THE REQUEST
Copy out each line of the items below that contains the word "Task".

DATA SUPPLIED
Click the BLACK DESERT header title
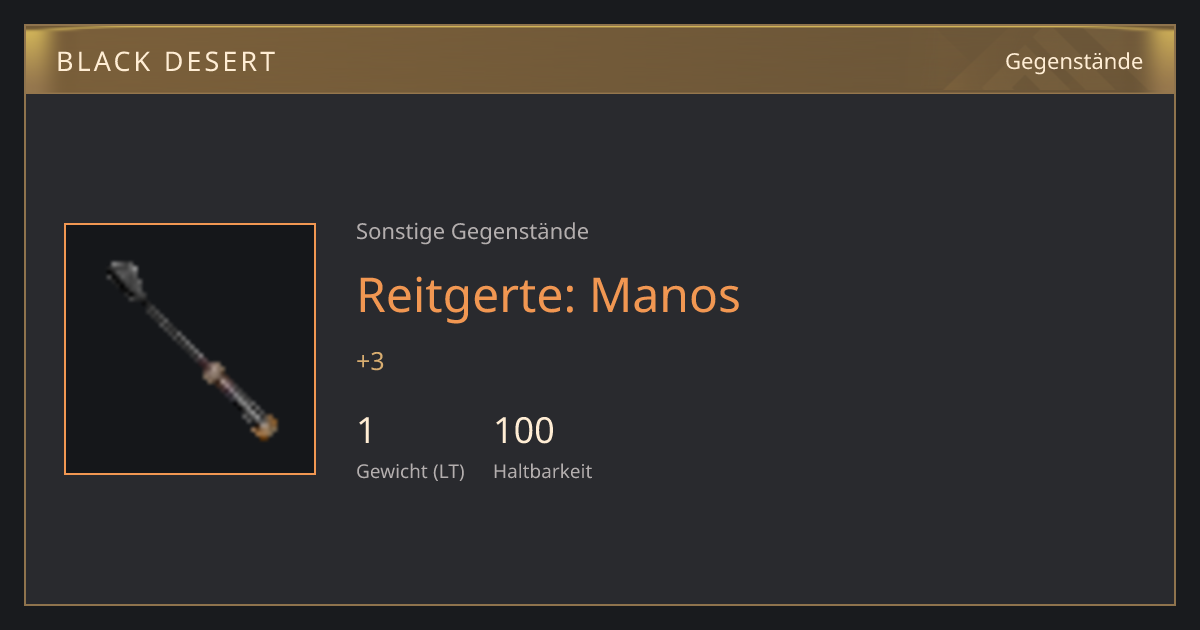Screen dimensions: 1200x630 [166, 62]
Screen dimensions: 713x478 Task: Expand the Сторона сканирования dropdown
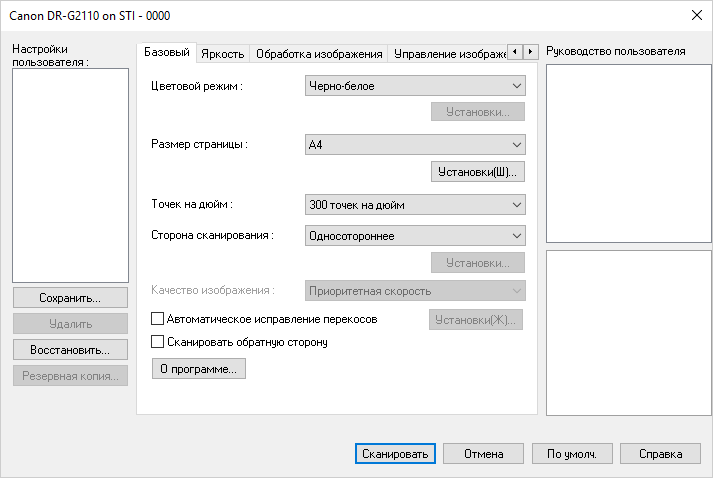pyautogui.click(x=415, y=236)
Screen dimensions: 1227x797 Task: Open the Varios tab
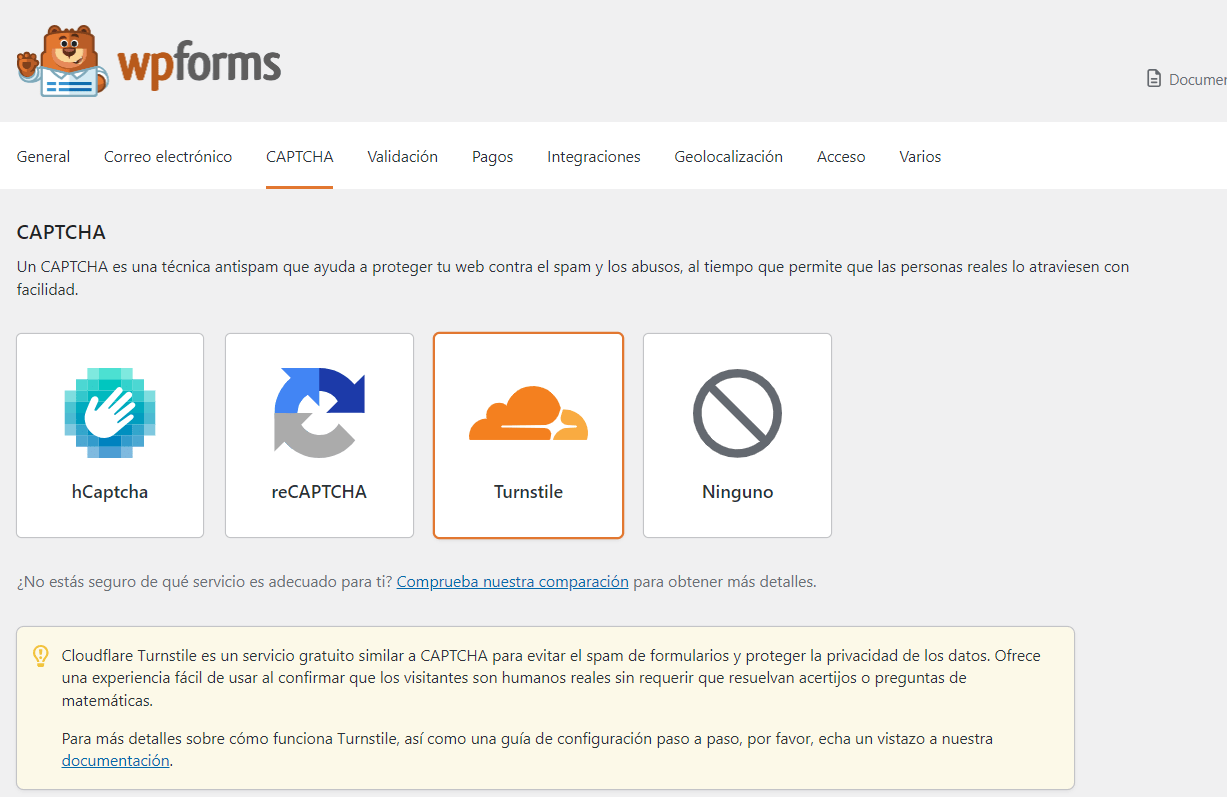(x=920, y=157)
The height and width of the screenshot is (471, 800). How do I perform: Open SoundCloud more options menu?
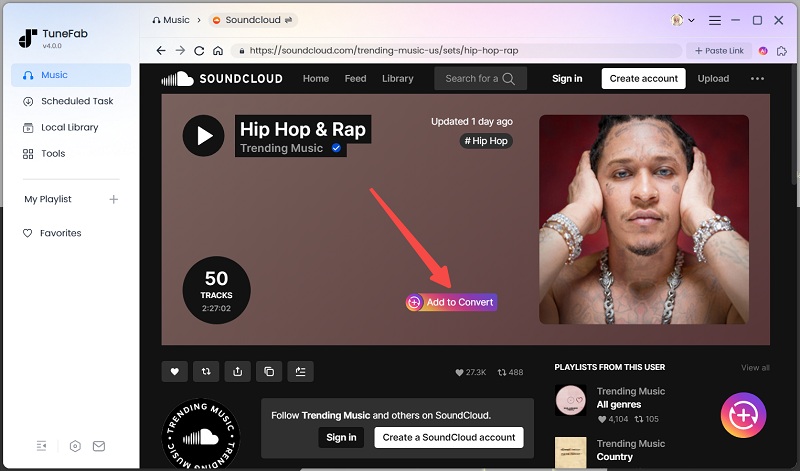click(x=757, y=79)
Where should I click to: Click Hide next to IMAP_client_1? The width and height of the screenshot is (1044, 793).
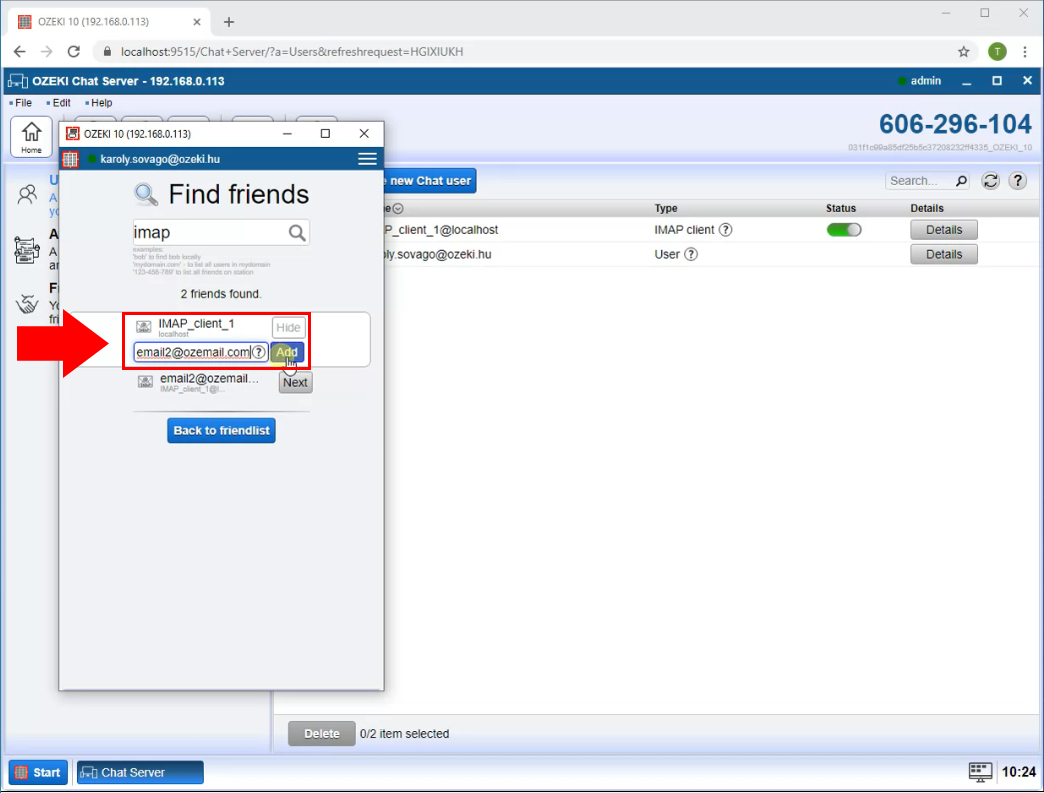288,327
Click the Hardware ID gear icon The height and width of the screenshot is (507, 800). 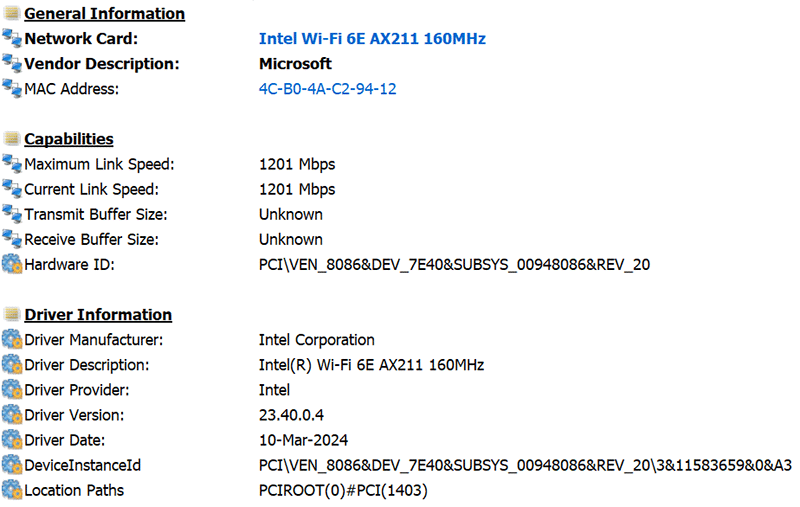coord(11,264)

==

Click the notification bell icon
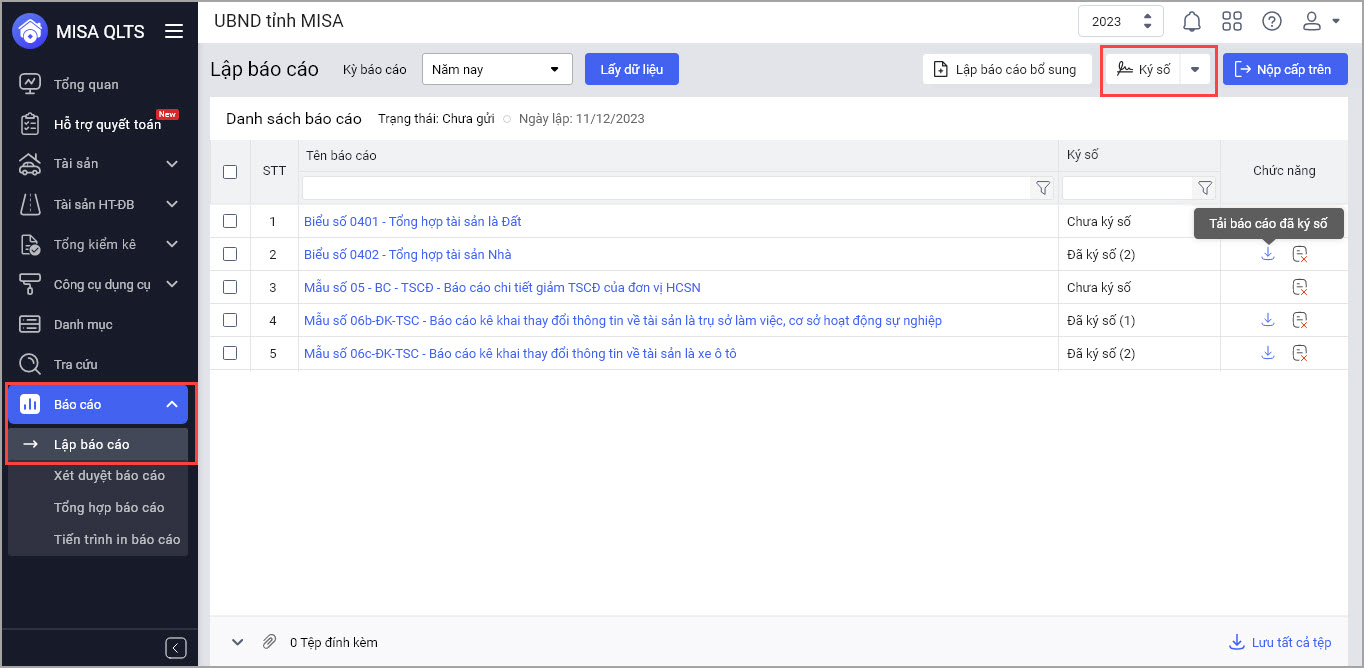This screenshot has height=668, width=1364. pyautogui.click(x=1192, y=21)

WRITTEN SOLUTION
Screen dimensions: 713x478 Task: Expand the Сторона сканирования dropdown
Screen dimensions: 1227x797 Task: Open the Varios tab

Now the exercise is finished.